* [What to work on] Only the lines of the data below from the one with "You are a GUI" through the one with "Select the Customers group row" are wanted. Repeat them exactly.

* [Input data]
Start of Block

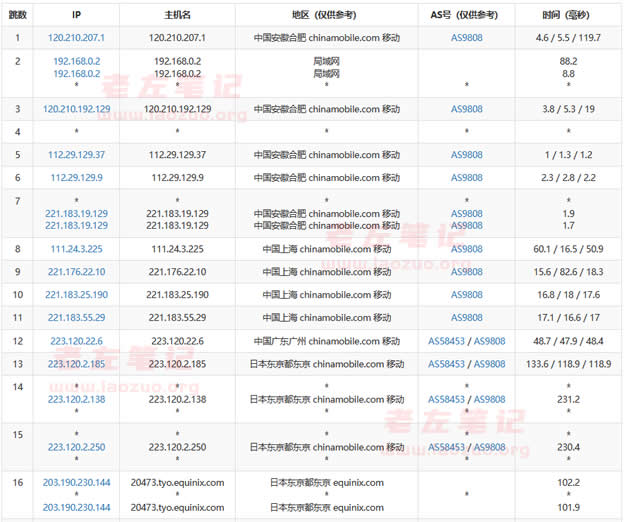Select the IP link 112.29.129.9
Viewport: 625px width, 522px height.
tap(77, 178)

End of Block
Start of Block

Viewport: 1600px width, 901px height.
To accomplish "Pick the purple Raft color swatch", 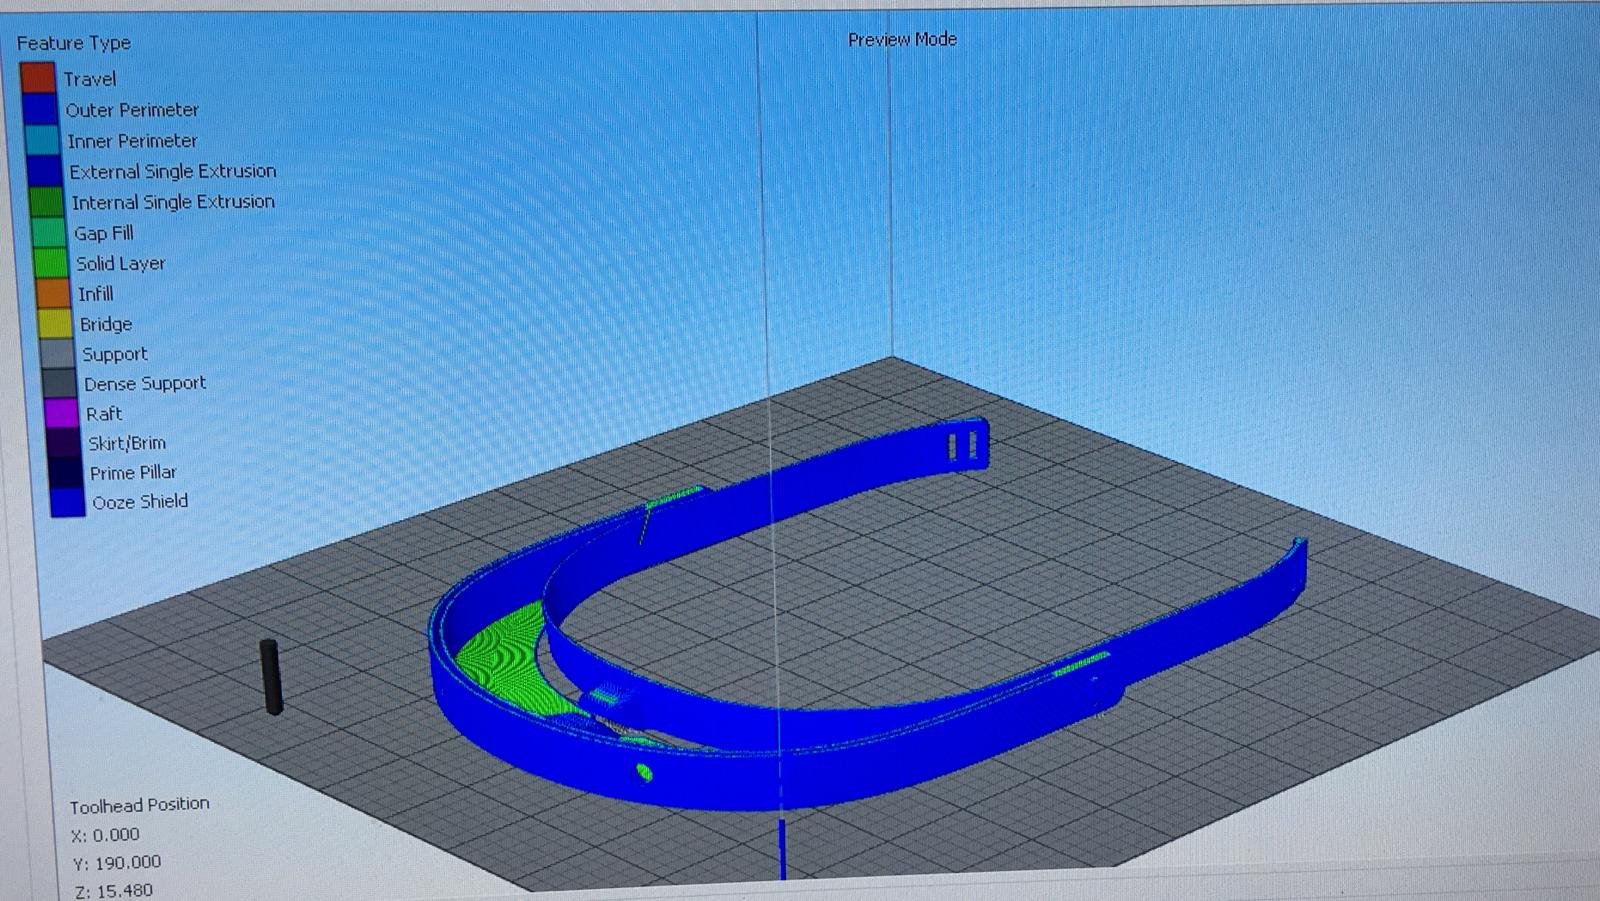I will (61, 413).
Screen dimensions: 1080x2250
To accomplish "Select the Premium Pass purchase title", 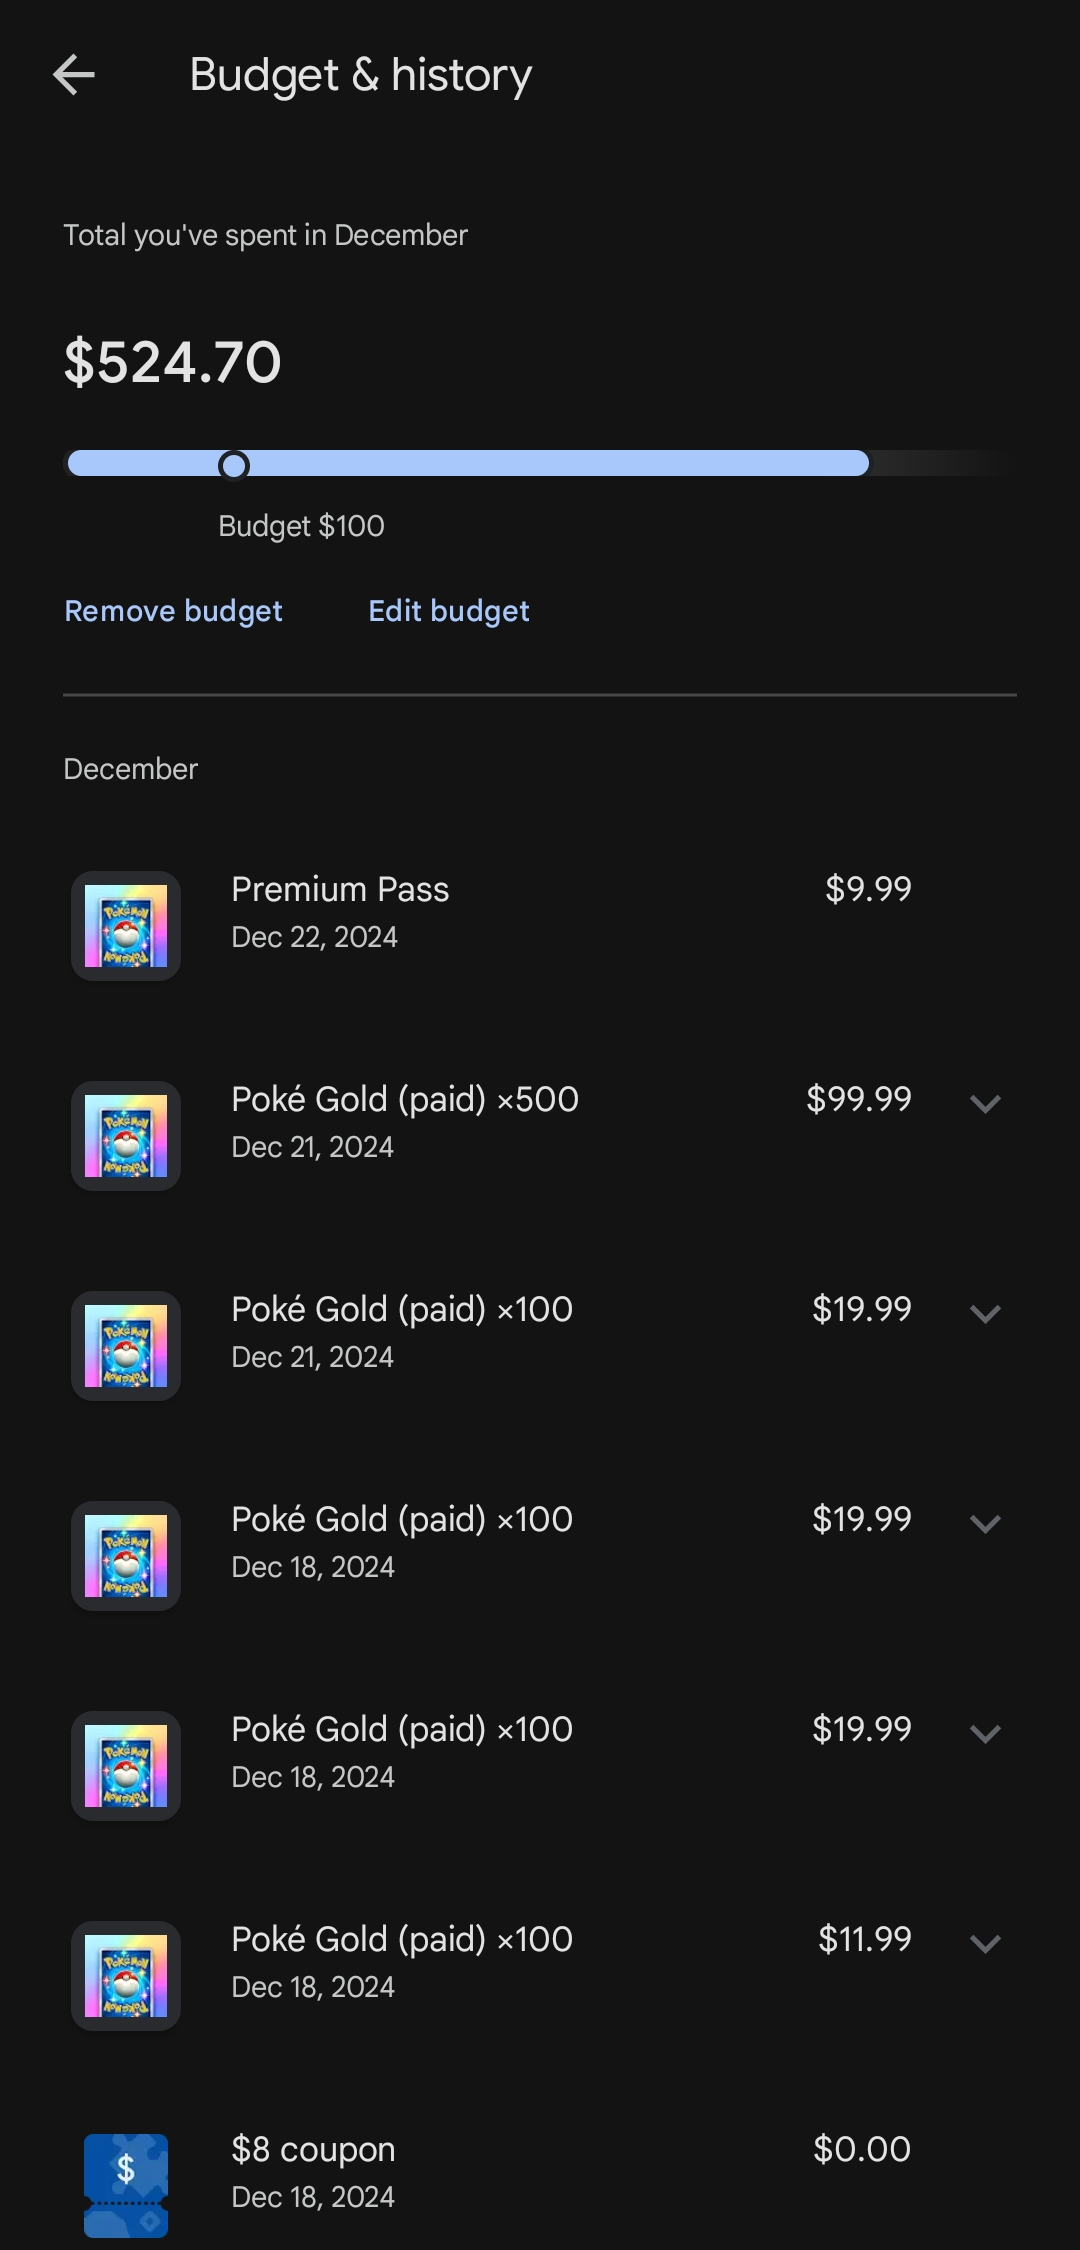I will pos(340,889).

End of Block
Start of Block

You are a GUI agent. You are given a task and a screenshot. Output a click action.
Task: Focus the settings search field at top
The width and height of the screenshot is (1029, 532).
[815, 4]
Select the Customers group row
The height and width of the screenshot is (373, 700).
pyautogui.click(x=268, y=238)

End of Block

* [The answer]
You are a GUI agent. You are given a task and a screenshot. Output a click action.
Task: Focus the settings search field at top
The width and height of the screenshot is (1029, 532).
[815, 4]
Select the Customers group row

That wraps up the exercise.